This next batch is from far more recently -- sometime during the mid-90s I believe. Four figures of famous McDonald's characters packaged with snap-on Halloween costumes. These aren't as nice as the previous two giveaways, and I'll tell you why. With the pails and the coupons, it was all about public pride. They were things you boasted and bragged about to everyone who'd listen. While these here figures were well-made and interesting, they were the sort of toys you kinda had private moments with, and never ever never talked about with your friends. At a certain stage, the only toys your peers deemed acceptable to buy were the ones that had a tie-in cartoon series. Everything else was now "baby stuff." Ronald McDonald was baby stuff. Still, for baby stuff, these figures were pretty great.

First up, Ronald and his pal, Birdie. For those who've forgotten, Birdie was meant to represent McD's breakfast meals, most typically seen flopping around the skies carrying hot cakes with perfectly still and amazingly large plastic bulbs of fake butter stapled on. Take a look at Ronald's non-costumed figure -- damn, they really gave him the "scary clown" paintjob this time around. The guy's a Juggalo. Or at least, he was until ICP started wrestling Kurrgan on "Raw is War." The duo picked out some interesting costumes, with Ronald successfully taking on the classic Frankenstein's Monster. Birdie, meanwhile, chose to dress like a big Jack O'Lantern. You'd think dressing like a clown and a giant talking bird would be enough to score free candy on Halloween, but the holiday comes but once a year. Why take chances?

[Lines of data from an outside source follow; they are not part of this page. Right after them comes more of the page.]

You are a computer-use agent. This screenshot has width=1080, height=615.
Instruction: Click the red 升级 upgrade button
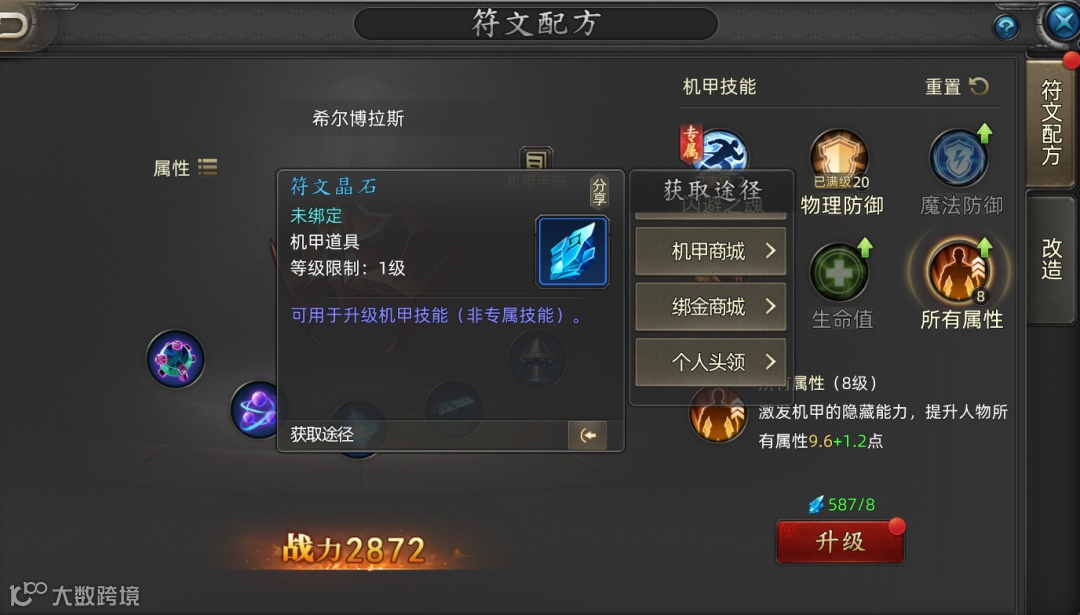point(840,542)
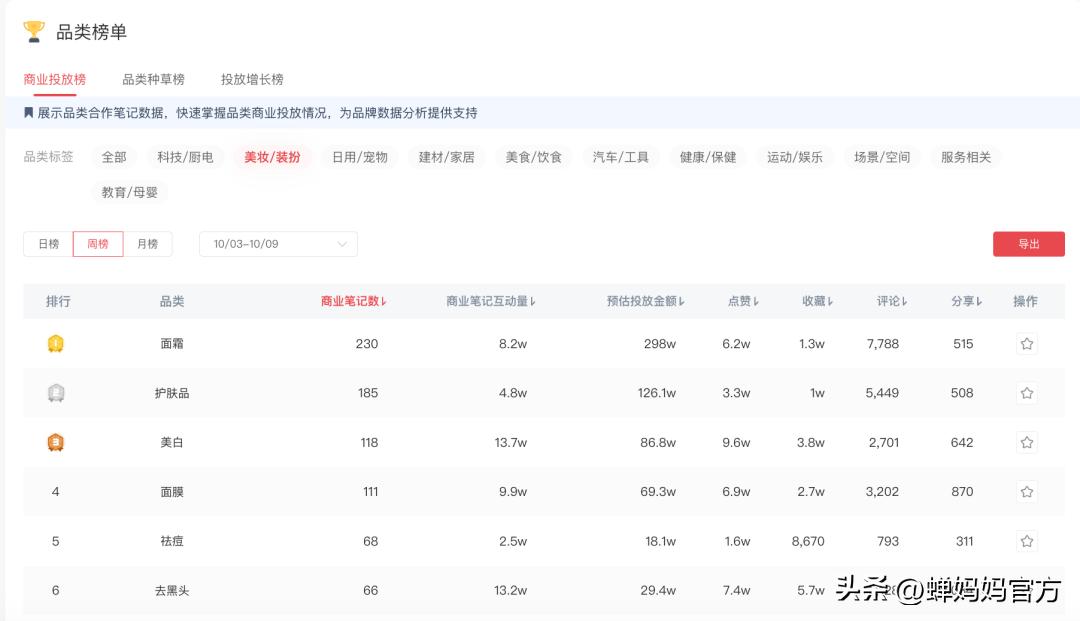Click the silver medal icon for 护肤品
Image resolution: width=1080 pixels, height=621 pixels.
click(x=56, y=392)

Ho ho ha ha. Rounding out the quartet was Grimace and the Hamburglar, and some fairly unique costume ideas. Yes, the old bedsheet ghost was real unique, Grimace. You big purple dumbass. You indescribable source of nightmares. You terrible, terrible gumdrop. The Hamburglar...well, I'm not really sure what his costume is supposed to be, but it certainly seems to be a Spider-Man rip-off. It's either that, or he's supposed to be a guy who's trying to ward off the poisonous stings of a giant alien spider by shielding his skin with a garbage bag. While we're on the topic of the Hamburglar, I always have this dream where I'm talented enough to know how to fuck with big movie files, inserting ol' Hammy into the climax scene from "Citizen Kane." Instead of dropping that snowglobe, Hamburglar drops a Big Mac, falls to the floor, and lets out a final bellow before finding death:


Then I wake up and smack myself with pans for having such stupid dreams.

The collection also had a special toy for kids under three-years-old. Almost every Happy Meal promotion has such an item -- it's so the exceedingly small ones won't choke on anything. This time, Grimace pulls double duty, coming back as a purple monster trapped inside a really big pumpkin. You can press his head into and out of the pumpkin; an amazing action feature that gave children the option of playing Vengeful God and suffocating Grimace with a perpetual face full of pumpkin innards. I like the sound of it, but when compared to the 3+ toys, this thing falls short. If there's a lesson to be learned, I guess it's that being less than three-years-old sucks.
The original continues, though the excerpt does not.